* _Data to examine_
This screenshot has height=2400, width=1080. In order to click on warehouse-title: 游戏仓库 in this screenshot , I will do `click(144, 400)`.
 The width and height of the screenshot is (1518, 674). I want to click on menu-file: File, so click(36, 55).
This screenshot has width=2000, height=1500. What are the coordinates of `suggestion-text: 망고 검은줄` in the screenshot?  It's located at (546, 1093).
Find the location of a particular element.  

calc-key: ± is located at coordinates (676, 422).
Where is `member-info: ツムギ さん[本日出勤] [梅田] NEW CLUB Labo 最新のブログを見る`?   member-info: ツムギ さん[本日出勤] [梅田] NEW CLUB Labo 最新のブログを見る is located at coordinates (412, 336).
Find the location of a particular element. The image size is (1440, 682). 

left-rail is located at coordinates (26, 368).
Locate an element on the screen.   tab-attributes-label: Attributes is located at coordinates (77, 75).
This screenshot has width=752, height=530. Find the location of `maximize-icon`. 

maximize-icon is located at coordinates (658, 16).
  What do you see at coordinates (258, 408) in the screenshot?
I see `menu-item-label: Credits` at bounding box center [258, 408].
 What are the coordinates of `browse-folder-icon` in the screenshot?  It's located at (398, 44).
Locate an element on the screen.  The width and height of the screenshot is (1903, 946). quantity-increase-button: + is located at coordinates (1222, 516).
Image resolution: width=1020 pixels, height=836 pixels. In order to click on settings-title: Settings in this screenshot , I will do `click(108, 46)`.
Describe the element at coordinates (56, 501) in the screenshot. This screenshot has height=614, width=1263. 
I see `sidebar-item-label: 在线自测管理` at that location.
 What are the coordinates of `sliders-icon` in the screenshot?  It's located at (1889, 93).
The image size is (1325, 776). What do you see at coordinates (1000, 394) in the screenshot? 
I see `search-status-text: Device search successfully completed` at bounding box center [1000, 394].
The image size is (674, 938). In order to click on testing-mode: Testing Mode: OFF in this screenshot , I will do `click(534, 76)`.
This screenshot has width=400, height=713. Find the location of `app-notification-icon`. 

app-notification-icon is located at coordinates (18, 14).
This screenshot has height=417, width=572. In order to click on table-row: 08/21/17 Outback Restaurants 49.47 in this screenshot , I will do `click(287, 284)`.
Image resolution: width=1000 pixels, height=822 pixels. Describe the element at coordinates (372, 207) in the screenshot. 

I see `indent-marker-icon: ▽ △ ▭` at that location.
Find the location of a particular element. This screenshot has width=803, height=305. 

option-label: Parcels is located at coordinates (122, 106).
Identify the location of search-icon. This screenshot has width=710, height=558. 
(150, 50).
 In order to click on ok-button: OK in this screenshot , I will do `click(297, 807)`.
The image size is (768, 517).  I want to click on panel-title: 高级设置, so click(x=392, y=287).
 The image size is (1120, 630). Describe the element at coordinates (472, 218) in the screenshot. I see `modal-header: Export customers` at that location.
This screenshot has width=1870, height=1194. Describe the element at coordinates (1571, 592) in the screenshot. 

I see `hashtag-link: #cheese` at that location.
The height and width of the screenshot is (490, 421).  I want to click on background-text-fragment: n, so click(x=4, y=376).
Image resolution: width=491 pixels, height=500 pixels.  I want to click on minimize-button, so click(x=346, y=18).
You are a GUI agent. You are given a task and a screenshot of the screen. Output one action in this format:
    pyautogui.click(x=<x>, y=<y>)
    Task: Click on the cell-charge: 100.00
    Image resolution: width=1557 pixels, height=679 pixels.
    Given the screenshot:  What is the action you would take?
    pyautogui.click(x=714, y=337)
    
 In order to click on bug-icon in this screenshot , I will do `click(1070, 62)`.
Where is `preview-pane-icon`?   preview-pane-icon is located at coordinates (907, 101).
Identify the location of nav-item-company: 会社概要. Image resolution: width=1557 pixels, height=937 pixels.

* _What is expected_
Copy all of the records above line for line, without changing anything.

* _Written solution_
This screenshot has height=2400, width=1080. In order to click on warehouse-title: 游戏仓库 in this screenshot , I will do `click(144, 400)`.
 The width and height of the screenshot is (1518, 674). I want to click on menu-file: File, so click(36, 55).
This screenshot has width=2000, height=1500. What are the coordinates of `suggestion-text: 망고 검은줄` in the screenshot?  It's located at (546, 1093).
Find the location of a particular element.  

calc-key: ± is located at coordinates (676, 422).
Where is `member-info: ツムギ さん[本日出勤] [梅田] NEW CLUB Labo 最新のブログを見る`?   member-info: ツムギ さん[本日出勤] [梅田] NEW CLUB Labo 最新のブログを見る is located at coordinates (412, 336).
Find the location of a particular element. The image size is (1440, 682). 

left-rail is located at coordinates (26, 368).
Locate an element on the screen.   tab-attributes-label: Attributes is located at coordinates (77, 75).
This screenshot has width=752, height=530. Find the location of `maximize-icon`. 

maximize-icon is located at coordinates (658, 16).
  What do you see at coordinates (258, 408) in the screenshot?
I see `menu-item-label: Credits` at bounding box center [258, 408].
 What are the coordinates of `browse-folder-icon` in the screenshot?  It's located at (398, 44).
Locate an element on the screen.  The width and height of the screenshot is (1903, 946). quantity-increase-button: + is located at coordinates (1222, 516).
Image resolution: width=1020 pixels, height=836 pixels. In order to click on settings-title: Settings in this screenshot , I will do `click(108, 46)`.
Describe the element at coordinates (56, 501) in the screenshot. This screenshot has height=614, width=1263. 
I see `sidebar-item-label: 在线自测管理` at that location.
 What are the coordinates of `sliders-icon` in the screenshot?  It's located at (1889, 93).
The image size is (1325, 776). What do you see at coordinates (1000, 394) in the screenshot? 
I see `search-status-text: Device search successfully completed` at bounding box center [1000, 394].
The image size is (674, 938). In order to click on testing-mode: Testing Mode: OFF in this screenshot , I will do `click(534, 76)`.
This screenshot has width=400, height=713. Find the location of `app-notification-icon`. 

app-notification-icon is located at coordinates (18, 14).
This screenshot has height=417, width=572. In order to click on table-row: 08/21/17 Outback Restaurants 49.47 in this screenshot , I will do `click(287, 284)`.
Image resolution: width=1000 pixels, height=822 pixels. Describe the element at coordinates (372, 207) in the screenshot. 

I see `indent-marker-icon: ▽ △ ▭` at that location.
Find the location of a particular element. This screenshot has width=803, height=305. 

option-label: Parcels is located at coordinates (122, 106).
Identify the location of search-icon. This screenshot has width=710, height=558. 
(150, 50).
 In order to click on ok-button: OK in this screenshot , I will do `click(297, 807)`.
The image size is (768, 517).  I want to click on panel-title: 高级设置, so click(x=392, y=287).
 The image size is (1120, 630). Describe the element at coordinates (472, 218) in the screenshot. I see `modal-header: Export customers` at that location.
This screenshot has width=1870, height=1194. Describe the element at coordinates (1571, 592) in the screenshot. 

I see `hashtag-link: #cheese` at that location.
The height and width of the screenshot is (490, 421).  I want to click on background-text-fragment: n, so click(x=4, y=376).
Image resolution: width=491 pixels, height=500 pixels.  I want to click on minimize-button, so click(x=346, y=18).
You are a GUI agent. You are given a task and a screenshot of the screen. Output one action in this format:
    pyautogui.click(x=<x>, y=<y>)
    Task: Click on the cell-charge: 100.00
    Image resolution: width=1557 pixels, height=679 pixels.
    Given the screenshot:  What is the action you would take?
    pyautogui.click(x=714, y=337)
    
 In order to click on bug-icon in this screenshot , I will do `click(1070, 62)`.
Where is `preview-pane-icon`?   preview-pane-icon is located at coordinates (907, 101).
Identify the location of nav-item-company: 会社概要. Image resolution: width=1557 pixels, height=937 pixels.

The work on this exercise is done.